As an investigation continues into the cause of a March 4 fire that destroyed a century-old, two-story building at 14 Pleasant St. in downtown Gloucester, the city is calling in an outside firm to evaluate the Fire Department's response as well.
That response "warrants outside review given the questions raised about the flare-up after the fire was thought extinguished and the impact on the surrounding communities which responded with mutual aid," Mayor Carolyn Kirk said Friday.
Conducting the evaluation - sometimes called an after-action report or post-incident analysis — will be Municipal Resources Inc., the same people who worked with the city on a 2009 audit of the Fire Department, according to the mayor.
"My administration last commissioned an outside PIA for the Lorraine Apartments-temple fire," Kirk said. "We used MRI and they produced a 100-plus page report with many recommendations that have since been implemented by the city and by the department."
The Lorraine Apartments fire after-action report recommended more training, modernized equipment and new inter-agency planning.
That report followed a December 2007 Middle Street fire that killed one man, displaced 24 residents and destroyed the apartment building and neighboring Temple Ahavat Achim.
The new evaluation may cost less than half the $10,000 cost of the earlier PIA, according to Kirk.
The intent, says the mayor, "is to have the Fire Department strive to continually improve operations. Review of a specific incident is often the best way to analyze department operations and identify areas for improvement."
Kirk said all personnel involved in the incident will be asked to participate in the post-incident review, including personnel from the Fire, Police and Public Works departments.
The review is expected to look at conditions encountered upon arrival, problems encountered, actions taken, outcome, lessons learned, and to produce recommendations.
The March 4 fire broke out shortly after 6 a.m. on a Friday and, by 8 a.m., was thought to have been put out. What continued to puzzle firefighters in the days that followed, according to Fire Chief Phil Dench, was the explosive force of the fire when it reignited about 9 a.m.
Firefighters thought they had extinguished it and believed they had confirmed as much using seven or eight newly acquired thermal imaging cameras to probe for hidden hot spots inside the walls and ceilings.

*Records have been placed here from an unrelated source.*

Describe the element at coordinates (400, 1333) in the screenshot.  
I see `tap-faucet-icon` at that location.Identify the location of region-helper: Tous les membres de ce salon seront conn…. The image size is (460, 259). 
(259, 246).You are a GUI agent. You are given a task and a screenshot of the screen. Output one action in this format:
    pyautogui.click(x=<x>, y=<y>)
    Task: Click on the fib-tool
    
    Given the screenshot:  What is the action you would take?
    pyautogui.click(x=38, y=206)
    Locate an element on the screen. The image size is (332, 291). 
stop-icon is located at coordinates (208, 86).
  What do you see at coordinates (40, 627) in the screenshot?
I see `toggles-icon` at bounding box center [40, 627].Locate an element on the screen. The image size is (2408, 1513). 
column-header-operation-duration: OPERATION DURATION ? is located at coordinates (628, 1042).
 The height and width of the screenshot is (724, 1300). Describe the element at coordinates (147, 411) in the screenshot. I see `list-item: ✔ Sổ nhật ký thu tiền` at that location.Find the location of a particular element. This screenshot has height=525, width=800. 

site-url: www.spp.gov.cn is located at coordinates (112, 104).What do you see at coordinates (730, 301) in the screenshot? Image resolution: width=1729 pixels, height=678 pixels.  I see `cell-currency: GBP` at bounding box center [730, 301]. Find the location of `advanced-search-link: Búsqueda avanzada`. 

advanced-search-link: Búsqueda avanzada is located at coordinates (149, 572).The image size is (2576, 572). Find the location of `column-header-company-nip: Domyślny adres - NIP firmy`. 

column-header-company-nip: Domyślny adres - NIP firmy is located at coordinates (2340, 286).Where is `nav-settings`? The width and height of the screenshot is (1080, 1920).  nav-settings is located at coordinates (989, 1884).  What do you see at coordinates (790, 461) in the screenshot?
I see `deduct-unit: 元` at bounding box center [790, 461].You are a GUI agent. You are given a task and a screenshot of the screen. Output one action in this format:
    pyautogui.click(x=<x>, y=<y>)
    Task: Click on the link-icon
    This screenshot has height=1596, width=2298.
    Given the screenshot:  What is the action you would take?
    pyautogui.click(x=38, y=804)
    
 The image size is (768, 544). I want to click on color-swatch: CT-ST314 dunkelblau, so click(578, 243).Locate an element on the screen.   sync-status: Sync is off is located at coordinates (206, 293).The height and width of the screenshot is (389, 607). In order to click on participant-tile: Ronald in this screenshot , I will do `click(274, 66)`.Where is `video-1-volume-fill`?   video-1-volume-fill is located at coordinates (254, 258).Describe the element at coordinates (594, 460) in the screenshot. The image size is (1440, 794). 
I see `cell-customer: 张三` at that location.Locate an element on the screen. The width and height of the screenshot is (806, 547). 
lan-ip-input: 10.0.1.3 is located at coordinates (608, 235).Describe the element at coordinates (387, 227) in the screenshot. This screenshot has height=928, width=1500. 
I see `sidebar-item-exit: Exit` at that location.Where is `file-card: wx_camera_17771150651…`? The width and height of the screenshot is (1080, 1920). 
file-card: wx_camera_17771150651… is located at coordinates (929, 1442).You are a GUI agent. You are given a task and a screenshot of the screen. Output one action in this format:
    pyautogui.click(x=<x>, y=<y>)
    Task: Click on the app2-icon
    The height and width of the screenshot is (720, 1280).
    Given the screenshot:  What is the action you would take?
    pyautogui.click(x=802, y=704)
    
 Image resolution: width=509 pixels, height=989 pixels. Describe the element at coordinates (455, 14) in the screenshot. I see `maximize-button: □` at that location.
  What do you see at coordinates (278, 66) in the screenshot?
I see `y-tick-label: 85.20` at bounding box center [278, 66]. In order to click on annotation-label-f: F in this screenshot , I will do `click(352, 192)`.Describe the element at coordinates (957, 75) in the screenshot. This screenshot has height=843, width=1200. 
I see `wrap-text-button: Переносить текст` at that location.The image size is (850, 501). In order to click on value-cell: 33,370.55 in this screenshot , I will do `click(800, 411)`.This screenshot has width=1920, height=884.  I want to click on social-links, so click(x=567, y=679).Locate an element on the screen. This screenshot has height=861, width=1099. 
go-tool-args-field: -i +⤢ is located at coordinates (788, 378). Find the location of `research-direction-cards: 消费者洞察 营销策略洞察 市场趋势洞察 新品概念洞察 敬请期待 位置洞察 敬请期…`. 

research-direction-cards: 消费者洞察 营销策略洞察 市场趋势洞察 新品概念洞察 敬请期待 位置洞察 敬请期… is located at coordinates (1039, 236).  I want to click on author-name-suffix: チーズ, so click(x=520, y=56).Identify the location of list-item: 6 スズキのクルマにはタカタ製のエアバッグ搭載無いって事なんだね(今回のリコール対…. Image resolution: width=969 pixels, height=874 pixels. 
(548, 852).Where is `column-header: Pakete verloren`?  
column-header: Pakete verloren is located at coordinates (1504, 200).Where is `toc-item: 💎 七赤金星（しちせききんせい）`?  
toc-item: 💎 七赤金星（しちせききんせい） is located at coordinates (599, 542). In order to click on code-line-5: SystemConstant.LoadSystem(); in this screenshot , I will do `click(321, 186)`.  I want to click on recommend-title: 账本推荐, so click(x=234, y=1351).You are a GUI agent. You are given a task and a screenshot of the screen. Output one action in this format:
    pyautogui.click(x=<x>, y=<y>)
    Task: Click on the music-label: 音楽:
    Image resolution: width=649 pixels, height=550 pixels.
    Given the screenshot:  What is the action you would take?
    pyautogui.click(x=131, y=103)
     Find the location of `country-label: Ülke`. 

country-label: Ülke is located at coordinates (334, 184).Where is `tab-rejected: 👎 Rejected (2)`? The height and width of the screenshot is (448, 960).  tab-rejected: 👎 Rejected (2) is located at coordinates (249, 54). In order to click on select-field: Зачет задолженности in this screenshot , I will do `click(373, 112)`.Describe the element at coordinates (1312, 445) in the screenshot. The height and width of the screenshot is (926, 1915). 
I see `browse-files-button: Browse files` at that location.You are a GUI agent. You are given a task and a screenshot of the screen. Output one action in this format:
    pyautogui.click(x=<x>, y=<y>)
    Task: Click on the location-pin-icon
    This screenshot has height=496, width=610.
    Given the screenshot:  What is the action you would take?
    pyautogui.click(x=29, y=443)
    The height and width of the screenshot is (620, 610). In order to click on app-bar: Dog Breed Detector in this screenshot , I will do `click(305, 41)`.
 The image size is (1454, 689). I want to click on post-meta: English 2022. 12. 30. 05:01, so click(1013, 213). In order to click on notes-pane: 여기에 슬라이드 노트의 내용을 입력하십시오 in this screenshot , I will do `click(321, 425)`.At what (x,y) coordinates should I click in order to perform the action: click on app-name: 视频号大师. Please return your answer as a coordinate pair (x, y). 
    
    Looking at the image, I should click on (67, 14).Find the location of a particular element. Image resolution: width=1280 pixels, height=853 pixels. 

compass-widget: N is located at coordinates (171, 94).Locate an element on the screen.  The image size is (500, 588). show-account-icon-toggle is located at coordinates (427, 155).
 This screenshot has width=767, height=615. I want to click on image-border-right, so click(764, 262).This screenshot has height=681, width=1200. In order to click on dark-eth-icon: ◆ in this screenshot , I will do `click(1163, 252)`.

The fire largely gutted a structure that housed Patricia Schlichte Johnstone's first-floor law office and the second-story apartment she shared with her husband, city assessor Gary Johnstone.
When flames burst from the roof shortly after 9 a.m., a 2-year-old BankGloucester building separated only by a fire wall to the south and a row of 100-year-old brick buildings that house a reading room and two fine-art galleries in the short block up to Middle Street were also endangered.
Johnstone, one firefighter and four police officers suffered minor injuries or smoke inhalation.
Six pumpers, four ladder trucks, a rescue squad, about 40 firefighters and dozens of police officers were involved in fighting the fire. Mutual aid was provided to the city by Manchester, Ipswich, Rockport, Essex and Beverly fire departments, Capt. Barry Appt said.
The fire was deemed suspicious almost immediately after fire apparatus arrived at the scene. Yet no cause for the blaze has yet been established.
"We're in close contact with the fire marshal and the investigation is ongoing — actively," Police Detective Steve Mizzoni said.